Customer segmentation with HANA – Prototyping with an unexpected catch
Can HANA be too fast? Well, I thought that break-through performance would be welcome for all, but during a recent customer project I learned that, from some perspectives, HANA can just be too fast for some.
We were working with the IT team from a large retail bank who had been tasked with driving innovation into what had traditionally been a rather conservative organization. The organization’s core banking platform was declared out of scope, so we decided to focus our prototype on the one remaining high volume/high value area: customer management. Here increasing analytical speed would mean better insight and ultimately more effectively focused marketing campaigns.
To make things exciting we decided to race our HANA prototype against the bank’s current system, taking daily loads of production data to make sure that we had a level playing field for our analytics Grand Prix.
Crowds gathered as the race began and we saw the prototype return complex queries results between 250 and 2,000 times faster that the existing solution. Analysis that had taken two hours to crank out now took five seconds. Everyone cheered….well almost everyone.
Business users and managers cheered. They saw the potential to fine tune campaigns as they ran, driving up success rates and ROMI. HANA could enable them to do things that had been impossible in the past.
The IT guys cheered, happy to see that the business recognized that technical innovation could directly drive business innovation.
The Business Analysts were, well… quiet. Perhaps they were celebrating internally? We realized that these guys had just seen a week’s work for their team boiled down to a few minutes. They’d also seen the ease of use and fast return time for queries would allow business users in other departments to select customer data by themselves, without today’s necessity to ask the Business Analysts to do it. We presented a business solution, but created a potential political problem. HANA was just too fast for guys who saw their role as Masters of the Black Art of Analytics.
We’d aced the Process and Technology aspects of the prototype, but we’d under scoped the People aspect. The performance of HANA delivered a surprise to everyone, for the good and the bad.

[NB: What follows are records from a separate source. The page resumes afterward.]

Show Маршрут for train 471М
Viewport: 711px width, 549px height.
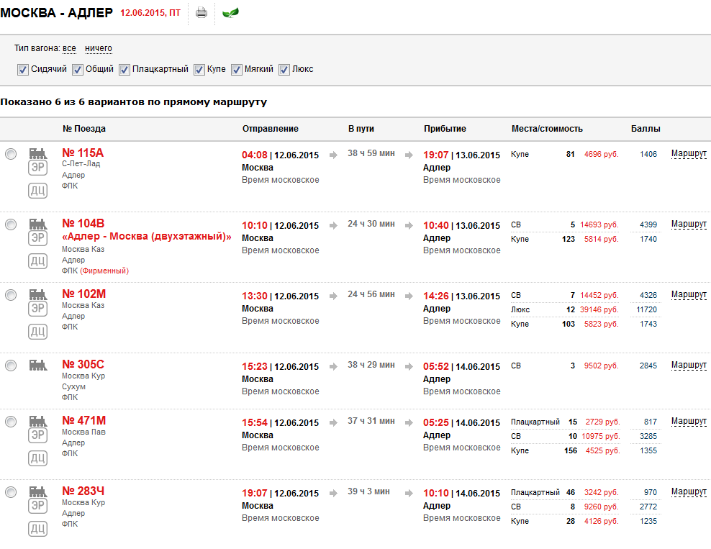pyautogui.click(x=689, y=422)
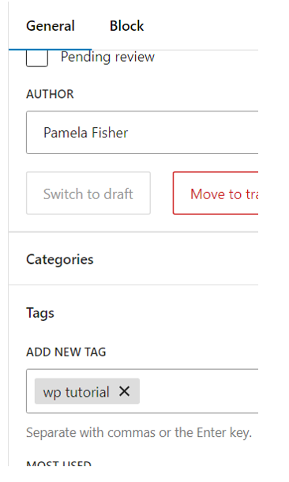
Task: Tick the Pending review checkbox
Action: 37,58
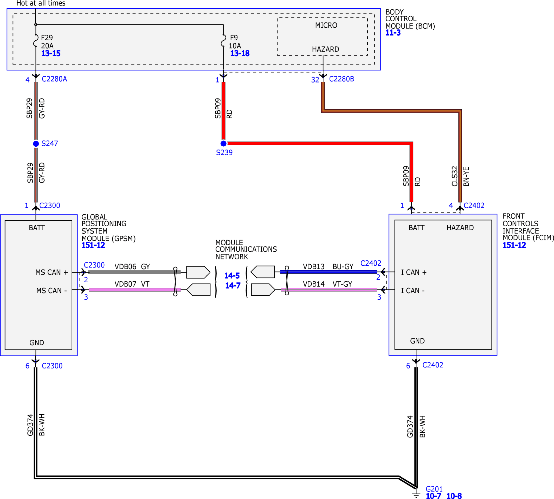Select the VDB06 GY arrow connector symbol
This screenshot has height=499, width=554.
click(x=198, y=272)
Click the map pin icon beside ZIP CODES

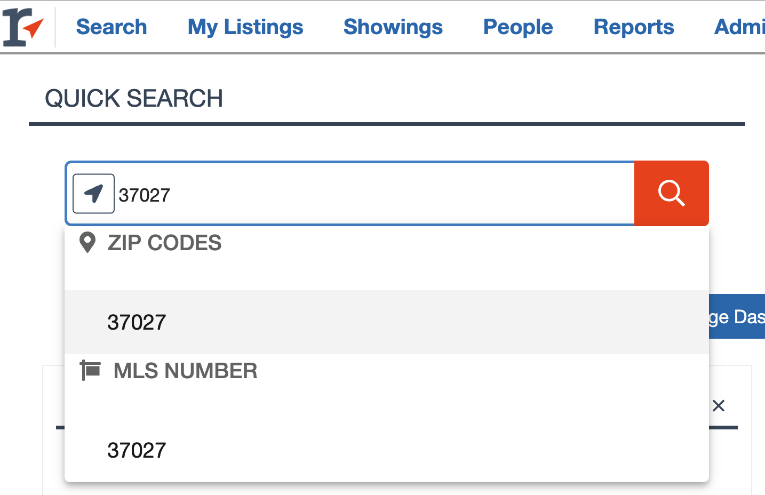87,243
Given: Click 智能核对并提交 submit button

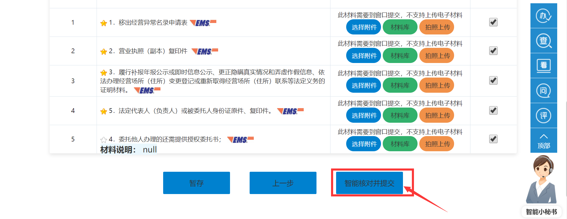Looking at the screenshot, I should (369, 183).
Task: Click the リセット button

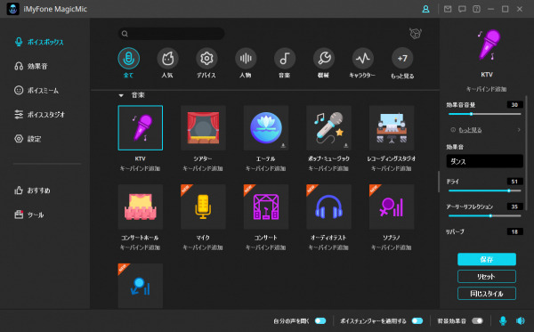Action: click(x=487, y=276)
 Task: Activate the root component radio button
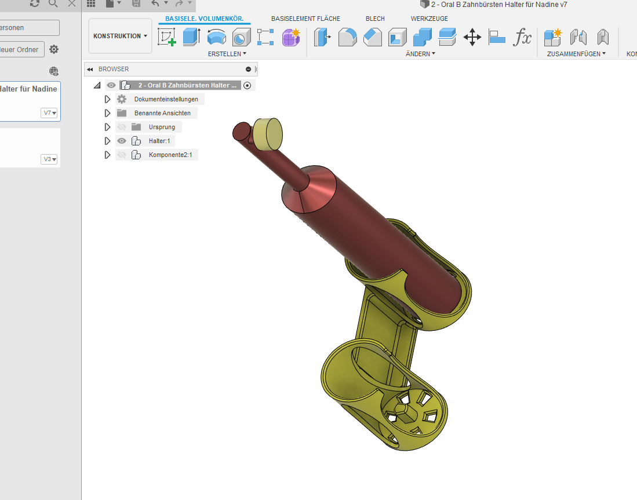coord(247,85)
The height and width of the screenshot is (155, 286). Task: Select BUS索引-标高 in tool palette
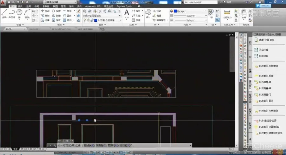[x=266, y=76]
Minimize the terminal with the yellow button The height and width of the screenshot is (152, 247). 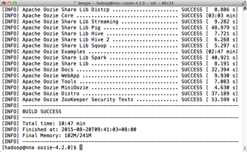click(9, 3)
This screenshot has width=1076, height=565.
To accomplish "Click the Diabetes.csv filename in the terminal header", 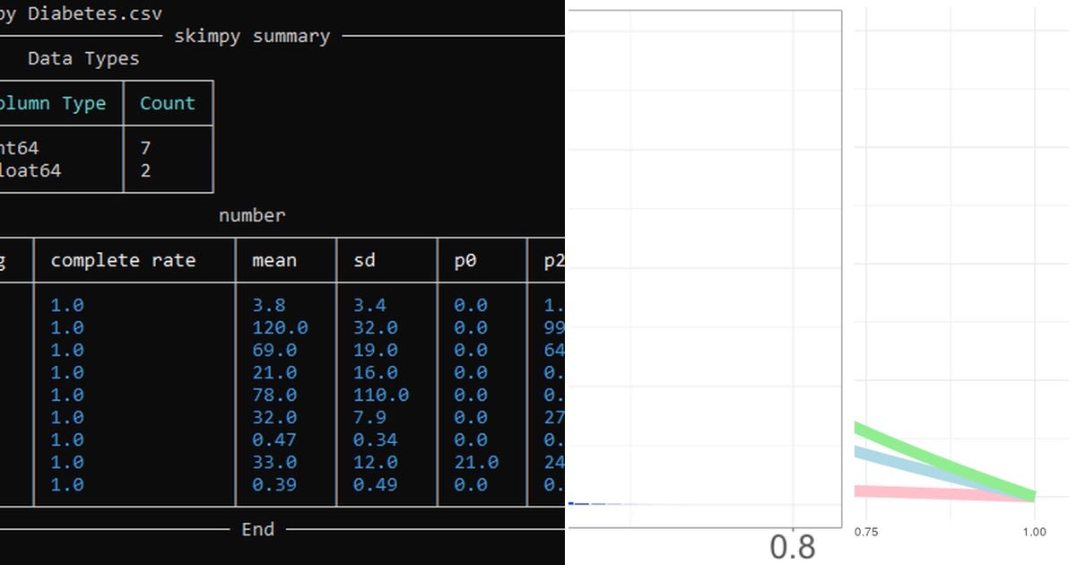I will 94,13.
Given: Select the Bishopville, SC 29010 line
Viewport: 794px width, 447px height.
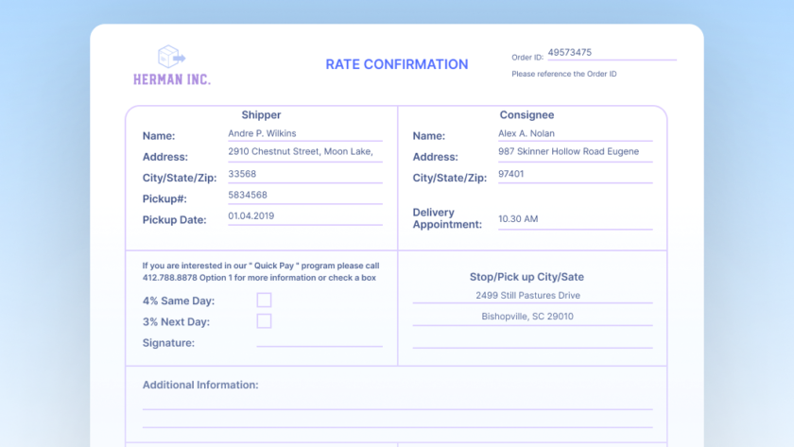Looking at the screenshot, I should click(x=532, y=317).
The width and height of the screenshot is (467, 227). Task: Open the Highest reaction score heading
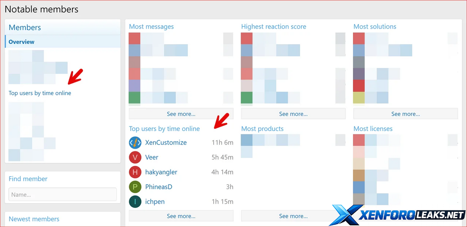(274, 27)
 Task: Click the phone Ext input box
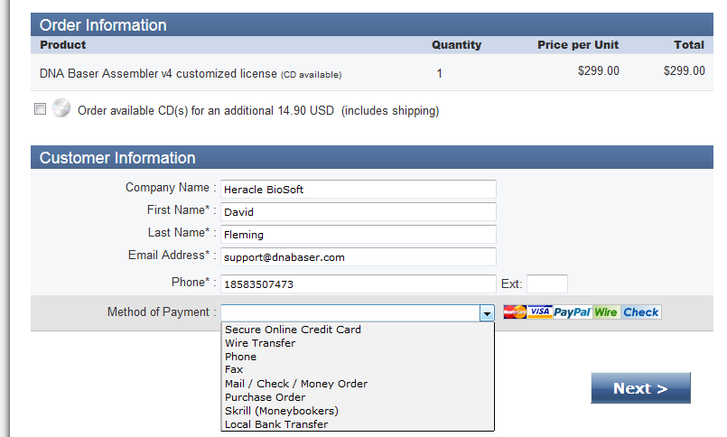tap(547, 284)
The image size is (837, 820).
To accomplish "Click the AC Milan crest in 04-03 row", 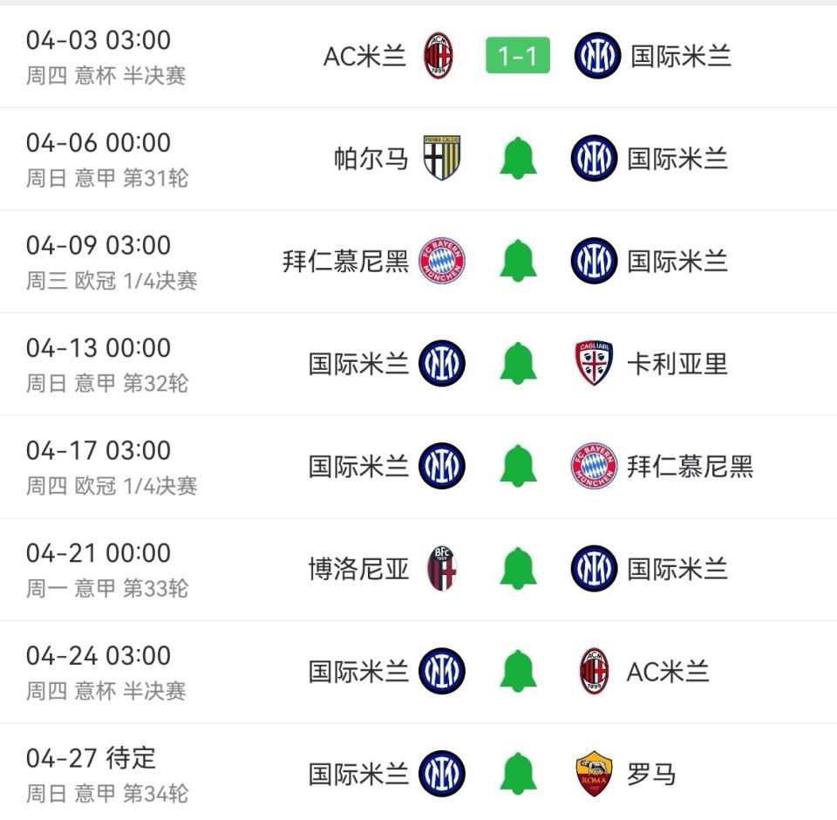I will click(x=439, y=56).
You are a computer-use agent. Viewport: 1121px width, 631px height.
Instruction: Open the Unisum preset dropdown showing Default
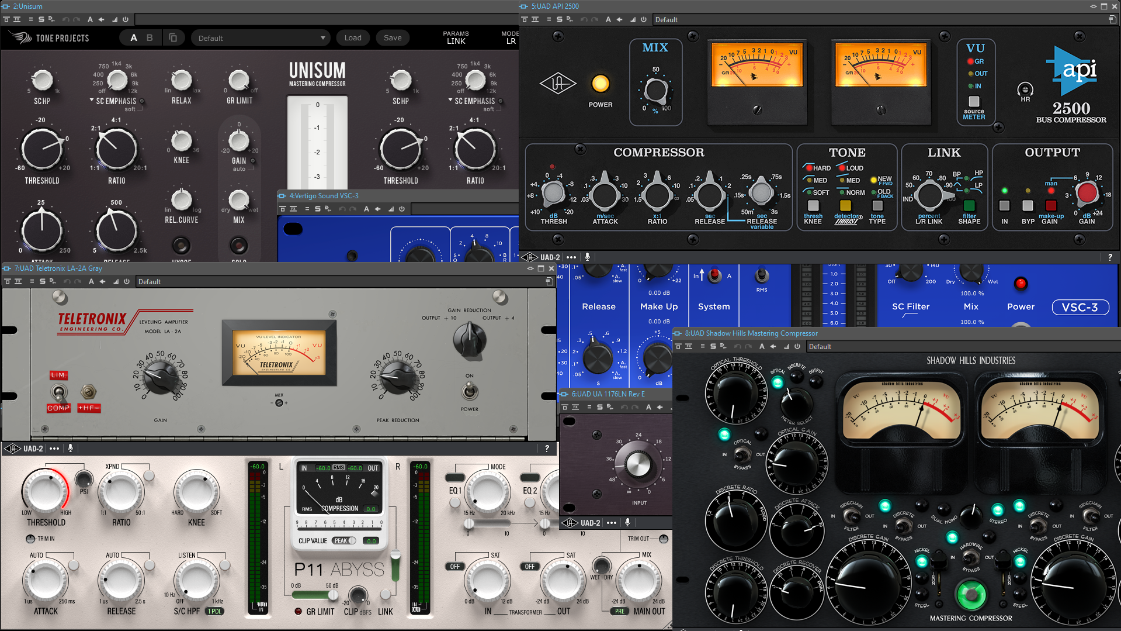pos(261,38)
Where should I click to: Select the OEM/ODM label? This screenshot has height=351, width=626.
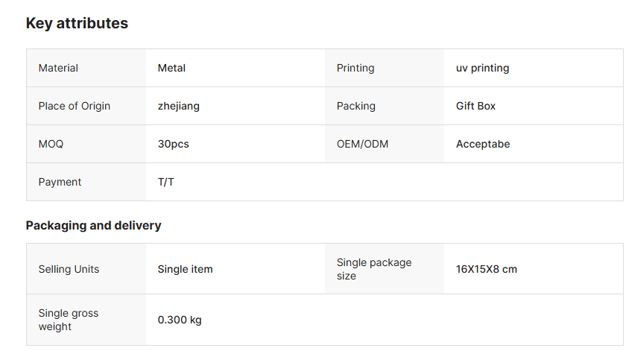click(x=362, y=144)
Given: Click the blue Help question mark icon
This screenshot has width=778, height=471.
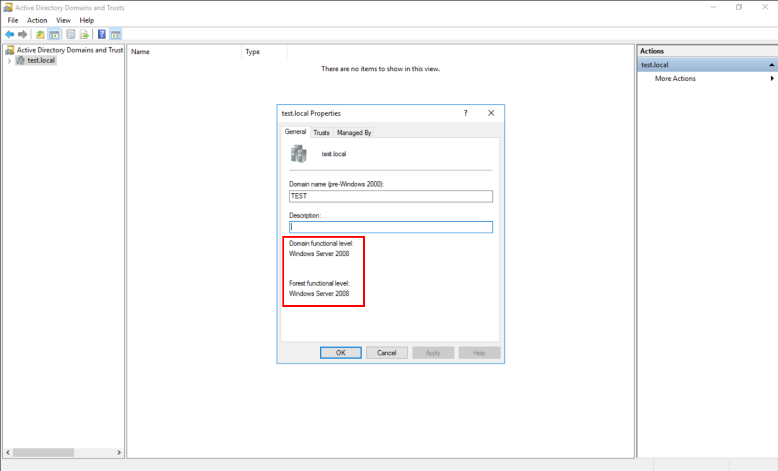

Have you seen HANA being too fast?
Hi Gert,
Thank you for the insightful post. You highlight some very important aspects of the change that innovation brings and the need to consider such change holistically in the context of business transformation - what the innovation means for people and process as it relates to technology. Certainly the analysts will find additional ways to add more value to the organization, but one has to take the disruptions into account when planning the implementation of innovative technology.
I will be curious to read about what others have experienced.....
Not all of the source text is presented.